La réputation des CEO et des cadres dirigeants joue un rôle essentiel pour la confiance des différentes parties prenantes d’une entreprise, la motivation des collaborateurs et, en fin de compte, le succès économique de cette même entreprise. Se pose alors la question de savoir comment soigner et renforcer cette réputation, telle qu’elle est perçue en interne ou en externe. C’est une question qui est au cœur de mon activité de sparring partner de dirigeants et de conseils d’administration. Il est évident que cette démarche doit toujours être menée en gardant bien à l’esprit la réputation de l’ensemble de l’entreprise concernée. Et comme chacun sait, cette réputation est le résultat de la combinaison de très nombreux points de perception, qu’il s’agisse d’une présentation convaincante du CEO, d’un post LinkedIn maladroit du directeur marketing, d’une campagne publicitaire efficace ou d’une expérience frustrante avec le centre d’appel.
Quand je travaille avec les cadres d’une entreprise, la première étape consiste à définir clairement les thèmes et les valeurs sur lesquels ils souhaitent se positionner. La stratégie de l’entreprise, ses valeurs partagées ainsi que la personnalité et la vision du dirigeant forment le contexte de cette réflexion. Bien entendu, l’éventail des thèmes est aujourd’hui beaucoup plus large qu’auparavant : alors qu’un CEO pouvait autrefois se concentrer essentiellement sur des thèmes purement économiques, les parties prenantes – notamment les collaborateurs, les investisseurs, les clients et les ONG – veulent aujourd’hui savoir comment l’entreprise agit en matière d’environnement, de responsabilité sociale et de gouvernance d’entreprise. Cela ne signifie pas pour autant qu’un CEO doive s’exprimer sur tous les sujets brûlants de la société sous la pression d’une ONG influente.
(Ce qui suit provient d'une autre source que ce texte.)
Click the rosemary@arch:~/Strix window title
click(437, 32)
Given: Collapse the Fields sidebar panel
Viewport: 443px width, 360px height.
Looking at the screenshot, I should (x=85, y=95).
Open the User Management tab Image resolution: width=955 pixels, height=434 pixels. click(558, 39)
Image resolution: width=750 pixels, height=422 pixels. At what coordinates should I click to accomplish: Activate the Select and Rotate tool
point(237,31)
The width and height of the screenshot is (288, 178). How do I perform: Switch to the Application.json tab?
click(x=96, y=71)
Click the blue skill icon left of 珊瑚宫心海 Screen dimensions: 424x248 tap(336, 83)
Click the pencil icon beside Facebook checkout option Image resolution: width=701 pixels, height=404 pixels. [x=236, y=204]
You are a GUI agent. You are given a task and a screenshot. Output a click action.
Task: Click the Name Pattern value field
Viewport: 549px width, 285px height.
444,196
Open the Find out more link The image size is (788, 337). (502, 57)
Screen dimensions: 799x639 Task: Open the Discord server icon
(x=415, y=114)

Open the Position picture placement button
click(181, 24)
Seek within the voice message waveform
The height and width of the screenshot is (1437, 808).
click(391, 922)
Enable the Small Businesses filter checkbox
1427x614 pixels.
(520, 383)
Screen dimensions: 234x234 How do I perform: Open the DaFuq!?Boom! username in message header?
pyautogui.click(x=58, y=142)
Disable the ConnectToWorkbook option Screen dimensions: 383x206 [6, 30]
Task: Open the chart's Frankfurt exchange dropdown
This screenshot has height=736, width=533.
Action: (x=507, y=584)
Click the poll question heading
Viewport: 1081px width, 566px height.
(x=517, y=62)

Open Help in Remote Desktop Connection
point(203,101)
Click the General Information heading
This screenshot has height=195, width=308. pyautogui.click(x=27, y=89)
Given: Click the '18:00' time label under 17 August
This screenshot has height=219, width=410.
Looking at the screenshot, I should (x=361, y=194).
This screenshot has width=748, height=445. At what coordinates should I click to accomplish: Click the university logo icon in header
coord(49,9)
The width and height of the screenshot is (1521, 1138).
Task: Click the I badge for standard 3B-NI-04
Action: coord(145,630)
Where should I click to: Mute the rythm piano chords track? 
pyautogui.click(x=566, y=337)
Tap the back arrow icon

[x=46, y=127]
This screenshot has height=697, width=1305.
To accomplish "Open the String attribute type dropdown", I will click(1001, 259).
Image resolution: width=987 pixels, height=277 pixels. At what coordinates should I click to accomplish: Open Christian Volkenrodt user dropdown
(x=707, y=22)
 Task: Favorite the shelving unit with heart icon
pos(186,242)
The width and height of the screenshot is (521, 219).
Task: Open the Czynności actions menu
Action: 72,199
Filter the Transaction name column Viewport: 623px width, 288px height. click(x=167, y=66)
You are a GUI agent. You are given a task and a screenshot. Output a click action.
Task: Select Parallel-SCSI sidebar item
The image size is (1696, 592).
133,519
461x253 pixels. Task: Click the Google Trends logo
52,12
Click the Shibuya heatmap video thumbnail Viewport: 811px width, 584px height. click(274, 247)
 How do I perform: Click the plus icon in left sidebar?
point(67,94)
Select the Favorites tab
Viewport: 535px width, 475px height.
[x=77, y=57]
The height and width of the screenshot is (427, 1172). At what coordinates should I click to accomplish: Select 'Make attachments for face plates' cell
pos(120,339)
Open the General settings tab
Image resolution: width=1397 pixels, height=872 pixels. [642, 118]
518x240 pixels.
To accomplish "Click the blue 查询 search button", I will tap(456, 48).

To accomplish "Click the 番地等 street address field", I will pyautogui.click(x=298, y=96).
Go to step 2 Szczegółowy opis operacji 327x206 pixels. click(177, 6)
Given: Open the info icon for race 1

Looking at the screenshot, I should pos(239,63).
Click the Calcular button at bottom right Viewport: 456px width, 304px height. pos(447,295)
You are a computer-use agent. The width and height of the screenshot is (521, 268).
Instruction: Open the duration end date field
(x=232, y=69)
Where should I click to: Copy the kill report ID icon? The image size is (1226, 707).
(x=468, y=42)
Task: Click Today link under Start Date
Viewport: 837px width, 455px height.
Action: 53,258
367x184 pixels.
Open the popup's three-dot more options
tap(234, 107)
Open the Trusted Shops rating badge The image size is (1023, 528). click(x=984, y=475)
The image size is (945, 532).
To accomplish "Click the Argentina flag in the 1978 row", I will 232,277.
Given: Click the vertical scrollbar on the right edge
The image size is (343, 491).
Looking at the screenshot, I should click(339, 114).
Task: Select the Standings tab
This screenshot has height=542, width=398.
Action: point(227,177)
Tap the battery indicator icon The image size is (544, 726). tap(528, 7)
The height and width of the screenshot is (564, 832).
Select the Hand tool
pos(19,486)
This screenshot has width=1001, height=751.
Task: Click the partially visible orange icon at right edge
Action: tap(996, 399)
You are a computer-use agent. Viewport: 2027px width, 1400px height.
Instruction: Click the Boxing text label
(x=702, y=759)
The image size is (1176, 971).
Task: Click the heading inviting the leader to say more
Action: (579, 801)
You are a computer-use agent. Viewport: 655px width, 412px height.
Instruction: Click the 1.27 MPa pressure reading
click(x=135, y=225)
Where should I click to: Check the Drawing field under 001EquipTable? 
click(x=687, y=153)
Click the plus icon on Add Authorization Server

Le monde numérique est une arme à double tranchant
Dans ce contexte réputationnel très sensible, il est important de considérer l’univers digital comme une arme à double tranchant. D’un côté, il offre des possibilités incomparables de positionnement et d’énormes opportunités de branding, de fidélisation des collaborateurs et de proximité avec les clients. Mais d’un autre côté, les plateformes numériques comportent aussi des risques qui ne doivent pas être sous-estimés. En très peu de temps, un message mal réfléchi peut déclencher un « shitstorm » numérique qui aura immédiatement des répercussions négatives sur la réputation du manager et de l’entreprise. Les exemples ne manquent pas.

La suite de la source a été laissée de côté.